Edit the items below by changing every "dimension label" to "measurement label". Reproduce all other text in every line without alteration.

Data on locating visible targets
##############################
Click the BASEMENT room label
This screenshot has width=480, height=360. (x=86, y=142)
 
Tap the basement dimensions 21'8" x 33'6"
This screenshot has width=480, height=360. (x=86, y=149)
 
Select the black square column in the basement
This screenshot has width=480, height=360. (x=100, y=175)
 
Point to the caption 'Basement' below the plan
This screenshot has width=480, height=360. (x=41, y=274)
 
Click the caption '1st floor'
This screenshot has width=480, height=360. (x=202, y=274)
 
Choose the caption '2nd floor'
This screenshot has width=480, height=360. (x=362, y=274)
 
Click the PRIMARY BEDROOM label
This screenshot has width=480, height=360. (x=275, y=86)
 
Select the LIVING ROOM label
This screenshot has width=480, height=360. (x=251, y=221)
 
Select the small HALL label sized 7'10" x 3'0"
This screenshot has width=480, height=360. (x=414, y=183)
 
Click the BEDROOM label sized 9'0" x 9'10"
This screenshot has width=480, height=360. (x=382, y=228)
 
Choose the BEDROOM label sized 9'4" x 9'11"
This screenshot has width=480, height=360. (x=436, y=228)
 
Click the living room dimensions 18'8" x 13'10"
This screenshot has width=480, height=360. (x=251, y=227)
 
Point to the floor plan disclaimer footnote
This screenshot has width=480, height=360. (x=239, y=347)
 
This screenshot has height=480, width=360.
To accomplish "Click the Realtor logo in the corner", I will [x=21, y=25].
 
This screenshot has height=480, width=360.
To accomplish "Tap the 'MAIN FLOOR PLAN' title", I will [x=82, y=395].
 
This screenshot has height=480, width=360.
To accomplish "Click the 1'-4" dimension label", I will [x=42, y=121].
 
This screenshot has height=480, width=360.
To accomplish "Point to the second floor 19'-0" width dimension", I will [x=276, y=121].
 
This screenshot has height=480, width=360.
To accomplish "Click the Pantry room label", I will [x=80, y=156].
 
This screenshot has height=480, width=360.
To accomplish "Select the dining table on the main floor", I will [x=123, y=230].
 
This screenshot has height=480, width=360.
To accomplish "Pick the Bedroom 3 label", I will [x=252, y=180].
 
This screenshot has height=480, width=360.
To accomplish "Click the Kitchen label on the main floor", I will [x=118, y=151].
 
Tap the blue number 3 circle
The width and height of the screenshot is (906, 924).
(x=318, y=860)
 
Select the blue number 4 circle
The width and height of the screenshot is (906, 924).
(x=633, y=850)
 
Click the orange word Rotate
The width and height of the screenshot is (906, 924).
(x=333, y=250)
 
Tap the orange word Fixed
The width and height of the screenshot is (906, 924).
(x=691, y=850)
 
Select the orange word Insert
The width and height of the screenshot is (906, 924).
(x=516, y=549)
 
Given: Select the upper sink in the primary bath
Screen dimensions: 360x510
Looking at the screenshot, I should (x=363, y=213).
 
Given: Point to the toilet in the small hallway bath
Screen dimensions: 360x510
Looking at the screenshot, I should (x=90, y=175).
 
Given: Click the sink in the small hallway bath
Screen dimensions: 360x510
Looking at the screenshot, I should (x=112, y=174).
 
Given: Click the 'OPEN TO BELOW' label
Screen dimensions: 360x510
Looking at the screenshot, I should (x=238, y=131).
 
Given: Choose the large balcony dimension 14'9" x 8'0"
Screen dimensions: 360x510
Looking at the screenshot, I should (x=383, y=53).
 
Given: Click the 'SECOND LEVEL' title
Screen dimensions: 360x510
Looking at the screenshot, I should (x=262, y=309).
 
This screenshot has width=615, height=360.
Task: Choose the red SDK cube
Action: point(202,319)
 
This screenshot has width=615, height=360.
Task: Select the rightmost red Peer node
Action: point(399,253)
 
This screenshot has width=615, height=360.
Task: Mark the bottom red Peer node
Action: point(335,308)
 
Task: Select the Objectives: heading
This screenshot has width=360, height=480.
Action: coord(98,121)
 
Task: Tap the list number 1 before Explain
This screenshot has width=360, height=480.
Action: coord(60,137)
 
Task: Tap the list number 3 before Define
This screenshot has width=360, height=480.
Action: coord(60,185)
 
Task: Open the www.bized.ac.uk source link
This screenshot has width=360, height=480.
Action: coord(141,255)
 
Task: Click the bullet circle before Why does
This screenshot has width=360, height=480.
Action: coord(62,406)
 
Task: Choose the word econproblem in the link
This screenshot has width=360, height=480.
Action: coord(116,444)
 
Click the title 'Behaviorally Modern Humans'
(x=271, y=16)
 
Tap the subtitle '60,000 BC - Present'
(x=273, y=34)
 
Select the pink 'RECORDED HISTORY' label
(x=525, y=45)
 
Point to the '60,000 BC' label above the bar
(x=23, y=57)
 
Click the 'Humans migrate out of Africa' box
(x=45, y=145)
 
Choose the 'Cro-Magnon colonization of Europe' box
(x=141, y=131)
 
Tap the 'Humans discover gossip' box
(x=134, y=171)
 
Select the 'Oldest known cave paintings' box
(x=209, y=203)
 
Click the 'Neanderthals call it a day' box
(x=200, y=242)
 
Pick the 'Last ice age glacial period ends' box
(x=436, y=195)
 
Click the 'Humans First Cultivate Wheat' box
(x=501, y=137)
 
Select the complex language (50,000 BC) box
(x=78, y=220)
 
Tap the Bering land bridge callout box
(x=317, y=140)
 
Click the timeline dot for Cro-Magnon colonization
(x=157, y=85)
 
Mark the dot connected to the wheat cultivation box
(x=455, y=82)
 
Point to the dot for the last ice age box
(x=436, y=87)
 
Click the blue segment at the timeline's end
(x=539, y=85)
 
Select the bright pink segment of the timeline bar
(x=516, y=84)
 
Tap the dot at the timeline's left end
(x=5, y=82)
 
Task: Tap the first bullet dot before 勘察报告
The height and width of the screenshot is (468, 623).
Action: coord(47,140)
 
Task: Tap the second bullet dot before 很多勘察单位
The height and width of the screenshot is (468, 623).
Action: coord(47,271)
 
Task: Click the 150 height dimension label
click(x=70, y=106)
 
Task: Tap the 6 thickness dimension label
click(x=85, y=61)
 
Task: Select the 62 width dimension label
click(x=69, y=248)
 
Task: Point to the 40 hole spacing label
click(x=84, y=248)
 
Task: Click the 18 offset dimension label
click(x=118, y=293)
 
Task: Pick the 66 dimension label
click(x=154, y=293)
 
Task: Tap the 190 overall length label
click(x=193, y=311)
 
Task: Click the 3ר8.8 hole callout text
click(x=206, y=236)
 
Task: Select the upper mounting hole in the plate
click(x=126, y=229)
##############################
→ Exercise solution
Click the BASEMENT room label
This screenshot has width=480, height=360. (x=86, y=142)
 
Tap the basement dimensions 21'8" x 33'6"
This screenshot has width=480, height=360. (x=86, y=149)
 
Select the black square column in the basement
This screenshot has width=480, height=360. (x=100, y=175)
 
Point to the caption 'Basement' below the plan
This screenshot has width=480, height=360. (x=41, y=274)
 
Click the caption '1st floor'
This screenshot has width=480, height=360. (x=202, y=274)
 
Choose the caption '2nd floor'
This screenshot has width=480, height=360. (x=362, y=274)
 
Click the PRIMARY BEDROOM label
This screenshot has width=480, height=360. (x=275, y=86)
 
Select the LIVING ROOM label
This screenshot has width=480, height=360. (x=251, y=221)
 
Select the small HALL label sized 7'10" x 3'0"
This screenshot has width=480, height=360. (x=414, y=183)
 
Click the BEDROOM label sized 9'0" x 9'10"
This screenshot has width=480, height=360. (x=382, y=228)
 
Choose the BEDROOM label sized 9'4" x 9'11"
This screenshot has width=480, height=360. (x=436, y=228)
 
Click the living room dimensions 18'8" x 13'10"
This screenshot has width=480, height=360. (x=251, y=227)
 
Point to the floor plan disclaimer footnote
This screenshot has width=480, height=360. (x=239, y=347)
 
This screenshot has height=480, width=360.
To accomplish "Click the Realtor logo in the corner", I will [x=21, y=25].
 
This screenshot has height=480, width=360.
To accomplish "Tap the 'MAIN FLOOR PLAN' title", I will [x=82, y=395].
 
This screenshot has height=480, width=360.
To accomplish "Click the 1'-4" measurement label", I will [x=42, y=121].
 
This screenshot has height=480, width=360.
To accomplish "Point to the second floor 19'-0" width dimension", I will [x=276, y=121].
 
This screenshot has height=480, width=360.
To accomplish "Click the Pantry room label", I will [x=80, y=156].
 
This screenshot has height=480, width=360.
To accomplish "Select the dining table on the main floor", I will [x=123, y=230].
 
This screenshot has height=480, width=360.
To accomplish "Pick the Bedroom 3 label", I will [x=252, y=180].
 
This screenshot has height=480, width=360.
To accomplish "Click the Kitchen label on the main floor", I will [x=118, y=151].
 
Tap the blue number 3 circle
The width and height of the screenshot is (906, 924).
(x=318, y=860)
 
Select the blue number 4 circle
The width and height of the screenshot is (906, 924).
(x=633, y=850)
 
Click the orange word Rotate
The width and height of the screenshot is (906, 924).
(x=333, y=250)
 
Tap the orange word Fixed
The width and height of the screenshot is (906, 924).
(x=691, y=850)
 
Select the orange word Insert
The width and height of the screenshot is (906, 924).
(x=516, y=549)
 
Given: Select the upper sink in the primary bath
Screen dimensions: 360x510
Looking at the screenshot, I should (x=363, y=213).
 
Given: Point to the toilet in the small hallway bath
Screen dimensions: 360x510
Looking at the screenshot, I should (x=90, y=175).
 
Given: Click the sink in the small hallway bath
Screen dimensions: 360x510
Looking at the screenshot, I should (x=112, y=174).
 
Given: Click the 'OPEN TO BELOW' label
Screen dimensions: 360x510
Looking at the screenshot, I should (x=238, y=131).
 
Given: Choose the large balcony dimension 14'9" x 8'0"
Screen dimensions: 360x510
Looking at the screenshot, I should (x=383, y=53).
 
Given: Click the 'SECOND LEVEL' title
Screen dimensions: 360x510
Looking at the screenshot, I should (x=262, y=309).
 
This screenshot has width=615, height=360.
Task: Choose the red SDK cube
Action: point(202,319)
 
This screenshot has width=615, height=360.
Task: Select the rightmost red Peer node
Action: point(399,253)
 
This screenshot has width=615, height=360.
Task: Mark the bottom red Peer node
Action: point(335,308)
 
Task: Select the Objectives: heading
This screenshot has width=360, height=480.
Action: coord(98,121)
 
Task: Tap the list number 1 before Explain
This screenshot has width=360, height=480.
Action: coord(60,137)
 
Task: Tap the list number 3 before Define
This screenshot has width=360, height=480.
Action: coord(60,185)
 
Task: Open the www.bized.ac.uk source link
This screenshot has width=360, height=480.
Action: coord(141,255)
 
Task: Click the bullet circle before Why does
This screenshot has width=360, height=480.
Action: coord(62,406)
 
Task: Choose the word econproblem in the link
This screenshot has width=360, height=480.
Action: coord(116,444)
 
Click the title 'Behaviorally Modern Humans'
(x=271, y=16)
 
Tap the subtitle '60,000 BC - Present'
(x=273, y=34)
 
Select the pink 'RECORDED HISTORY' label
(x=525, y=45)
 
Point to the '60,000 BC' label above the bar
(x=23, y=57)
 
Click the 'Humans migrate out of Africa' box
(x=45, y=145)
 
Choose the 'Cro-Magnon colonization of Europe' box
(x=141, y=131)
 
Tap the 'Humans discover gossip' box
(x=134, y=171)
 
Select the 'Oldest known cave paintings' box
(x=209, y=203)
 
Click the 'Neanderthals call it a day' box
(x=200, y=242)
 
Pick the 'Last ice age glacial period ends' box
(x=436, y=195)
 
Click the 'Humans First Cultivate Wheat' box
(x=501, y=137)
 
Select the complex language (50,000 BC) box
(x=78, y=220)
 
Tap the Bering land bridge callout box
(x=317, y=140)
 
Click the timeline dot for Cro-Magnon colonization
(x=157, y=85)
 
Mark the dot connected to the wheat cultivation box
(x=455, y=82)
 
Point to the dot for the last ice age box
(x=436, y=87)
 
Click the blue segment at the timeline's end
(x=539, y=85)
 
Select the bright pink segment of the timeline bar
(x=516, y=84)
 
Tap the dot at the timeline's left end
(x=5, y=82)
 
Task: Tap the first bullet dot before 勘察报告
The height and width of the screenshot is (468, 623).
Action: coord(47,140)
 
Task: Tap the second bullet dot before 很多勘察单位
The height and width of the screenshot is (468, 623).
Action: coord(47,271)
 
Task: Click the 150 height measurement label
click(x=70, y=106)
 
Task: Tap the 6 thickness measurement label
click(x=85, y=61)
 
Task: Select the 62 width measurement label
click(x=69, y=248)
 
Task: Point to the 40 hole spacing label
click(x=84, y=248)
 
Task: Click the 18 offset measurement label
click(x=118, y=293)
 
Task: Pick the 66 measurement label
click(x=154, y=293)
 
Task: Tap the 190 overall length label
click(x=193, y=311)
 
Task: Click the 3ר8.8 hole callout text
click(x=206, y=236)
 
Task: Select the upper mounting hole in the plate
click(x=126, y=229)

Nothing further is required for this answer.